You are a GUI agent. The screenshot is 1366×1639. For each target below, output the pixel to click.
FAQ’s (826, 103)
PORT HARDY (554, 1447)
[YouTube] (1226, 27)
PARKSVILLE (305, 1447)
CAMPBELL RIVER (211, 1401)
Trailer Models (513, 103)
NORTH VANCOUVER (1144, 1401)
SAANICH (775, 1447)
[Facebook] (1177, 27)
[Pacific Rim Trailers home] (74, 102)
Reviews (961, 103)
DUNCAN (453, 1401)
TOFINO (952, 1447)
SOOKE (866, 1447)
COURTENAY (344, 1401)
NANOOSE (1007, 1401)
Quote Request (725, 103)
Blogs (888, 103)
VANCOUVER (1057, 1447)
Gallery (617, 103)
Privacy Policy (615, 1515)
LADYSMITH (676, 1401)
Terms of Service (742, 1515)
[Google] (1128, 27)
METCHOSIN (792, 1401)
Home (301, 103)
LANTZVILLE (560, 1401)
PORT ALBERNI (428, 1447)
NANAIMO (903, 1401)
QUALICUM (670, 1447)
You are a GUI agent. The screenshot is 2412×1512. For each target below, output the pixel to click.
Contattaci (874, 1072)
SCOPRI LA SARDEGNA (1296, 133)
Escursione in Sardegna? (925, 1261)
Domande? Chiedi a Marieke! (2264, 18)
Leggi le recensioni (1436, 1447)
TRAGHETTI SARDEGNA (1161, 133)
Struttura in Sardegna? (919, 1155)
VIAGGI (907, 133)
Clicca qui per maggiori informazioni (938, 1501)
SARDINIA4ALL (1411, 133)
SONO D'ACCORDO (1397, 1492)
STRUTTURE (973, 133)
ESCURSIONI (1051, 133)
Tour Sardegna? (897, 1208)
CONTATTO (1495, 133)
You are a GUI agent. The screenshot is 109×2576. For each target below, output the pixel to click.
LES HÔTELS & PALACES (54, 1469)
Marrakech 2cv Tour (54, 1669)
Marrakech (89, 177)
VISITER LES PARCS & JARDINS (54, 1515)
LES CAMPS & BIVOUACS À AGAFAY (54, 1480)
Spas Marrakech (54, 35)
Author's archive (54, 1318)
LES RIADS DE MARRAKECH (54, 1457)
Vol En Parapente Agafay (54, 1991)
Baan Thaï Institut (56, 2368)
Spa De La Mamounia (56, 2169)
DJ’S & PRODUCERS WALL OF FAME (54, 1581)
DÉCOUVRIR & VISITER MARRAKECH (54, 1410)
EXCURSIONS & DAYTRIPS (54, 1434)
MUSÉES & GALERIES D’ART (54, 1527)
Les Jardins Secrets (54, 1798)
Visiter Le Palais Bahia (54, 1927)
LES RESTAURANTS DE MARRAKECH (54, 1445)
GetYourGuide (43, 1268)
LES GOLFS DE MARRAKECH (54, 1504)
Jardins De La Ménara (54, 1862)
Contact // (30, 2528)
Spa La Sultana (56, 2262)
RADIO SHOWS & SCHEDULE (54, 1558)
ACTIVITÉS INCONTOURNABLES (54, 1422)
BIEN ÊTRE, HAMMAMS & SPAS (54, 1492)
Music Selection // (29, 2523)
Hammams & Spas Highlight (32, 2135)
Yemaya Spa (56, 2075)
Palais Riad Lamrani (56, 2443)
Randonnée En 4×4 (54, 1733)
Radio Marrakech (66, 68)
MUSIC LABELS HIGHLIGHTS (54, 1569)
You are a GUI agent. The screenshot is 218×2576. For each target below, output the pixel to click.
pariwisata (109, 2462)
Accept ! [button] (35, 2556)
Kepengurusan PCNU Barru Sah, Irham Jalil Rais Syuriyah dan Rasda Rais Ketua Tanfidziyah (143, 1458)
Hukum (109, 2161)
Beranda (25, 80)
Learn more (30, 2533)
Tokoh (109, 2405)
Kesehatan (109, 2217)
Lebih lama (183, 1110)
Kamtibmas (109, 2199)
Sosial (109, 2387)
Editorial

▸ What to work on
Copy out the data exactly as it stands, leaving nothing out.

▸ Finished task
You are a GUI agent. The screenshot is 1366×1639. For each target below, output the pixel to click.
FAQ’s (826, 103)
PORT HARDY (554, 1447)
[YouTube] (1226, 27)
PARKSVILLE (305, 1447)
CAMPBELL RIVER (211, 1401)
Trailer Models (513, 103)
NORTH VANCOUVER (1144, 1401)
SAANICH (775, 1447)
[Facebook] (1177, 27)
[Pacific Rim Trailers home] (74, 102)
Reviews (961, 103)
DUNCAN (453, 1401)
TOFINO (952, 1447)
SOOKE (866, 1447)
COURTENAY (344, 1401)
NANOOSE (1007, 1401)
Quote Request (725, 103)
Blogs (888, 103)
VANCOUVER (1057, 1447)
Gallery (617, 103)
Privacy Policy (615, 1515)
LADYSMITH (676, 1401)
Terms of Service (742, 1515)
[Google] (1128, 27)
METCHOSIN (792, 1401)
Home (301, 103)
LANTZVILLE (560, 1401)
PORT ALBERNI (428, 1447)
NANAIMO (903, 1401)
QUALICUM (670, 1447)
You are a GUI agent. The screenshot is 2412×1512. For each target below, output the pixel to click.
Contattaci (874, 1072)
SCOPRI LA SARDEGNA (1296, 133)
Escursione in Sardegna? (925, 1261)
Domande? Chiedi a Marieke! (2264, 18)
Leggi le recensioni (1436, 1447)
TRAGHETTI SARDEGNA (1161, 133)
Struttura in Sardegna? (919, 1155)
VIAGGI (907, 133)
Clicca qui per maggiori informazioni (938, 1501)
SARDINIA4ALL (1411, 133)
SONO D'ACCORDO (1397, 1492)
STRUTTURE (973, 133)
ESCURSIONI (1051, 133)
Tour Sardegna? (897, 1208)
CONTATTO (1495, 133)
You are a GUI agent. The screenshot is 109×2576. For each target below, output the pixel to click.
LES HÔTELS & PALACES (54, 1469)
Marrakech 2cv Tour (54, 1669)
Marrakech (89, 177)
VISITER LES PARCS & JARDINS (54, 1515)
LES CAMPS & BIVOUACS À AGAFAY (54, 1480)
Spas Marrakech (54, 35)
Author's archive (54, 1318)
LES RIADS DE MARRAKECH (54, 1457)
Vol En Parapente Agafay (54, 1991)
Baan Thaï Institut (56, 2368)
Spa De La Mamounia (56, 2169)
DJ’S & PRODUCERS WALL OF FAME (54, 1581)
DÉCOUVRIR & VISITER MARRAKECH (54, 1410)
EXCURSIONS & DAYTRIPS (54, 1434)
MUSÉES & GALERIES D’ART (54, 1527)
Les Jardins Secrets (54, 1798)
Visiter Le Palais Bahia (54, 1927)
LES RESTAURANTS DE MARRAKECH (54, 1445)
GetYourGuide (43, 1268)
LES GOLFS DE MARRAKECH (54, 1504)
Jardins De La Ménara (54, 1862)
Contact // (30, 2528)
Spa La Sultana (56, 2262)
RADIO SHOWS & SCHEDULE (54, 1558)
ACTIVITÉS INCONTOURNABLES (54, 1422)
BIEN ÊTRE, HAMMAMS & SPAS (54, 1492)
Music Selection // (29, 2523)
Hammams & Spas Highlight (32, 2135)
Yemaya Spa (56, 2075)
Palais Riad Lamrani (56, 2443)
Randonnée En 4×4 (54, 1733)
Radio Marrakech (66, 68)
MUSIC LABELS HIGHLIGHTS (54, 1569)
You are a GUI agent. The screenshot is 218×2576. For each target below, output the pixel to click.
pariwisata (109, 2462)
Accept ! [button] (35, 2556)
Kepengurusan PCNU Barru Sah, Irham Jalil Rais Syuriyah dan Rasda Rais Ketua Tanfidziyah (143, 1458)
Hukum (109, 2161)
Beranda (25, 80)
Learn more (30, 2533)
Tokoh (109, 2405)
Kesehatan (109, 2217)
Lebih lama (183, 1110)
Kamtibmas (109, 2199)
Sosial (109, 2387)
Editorial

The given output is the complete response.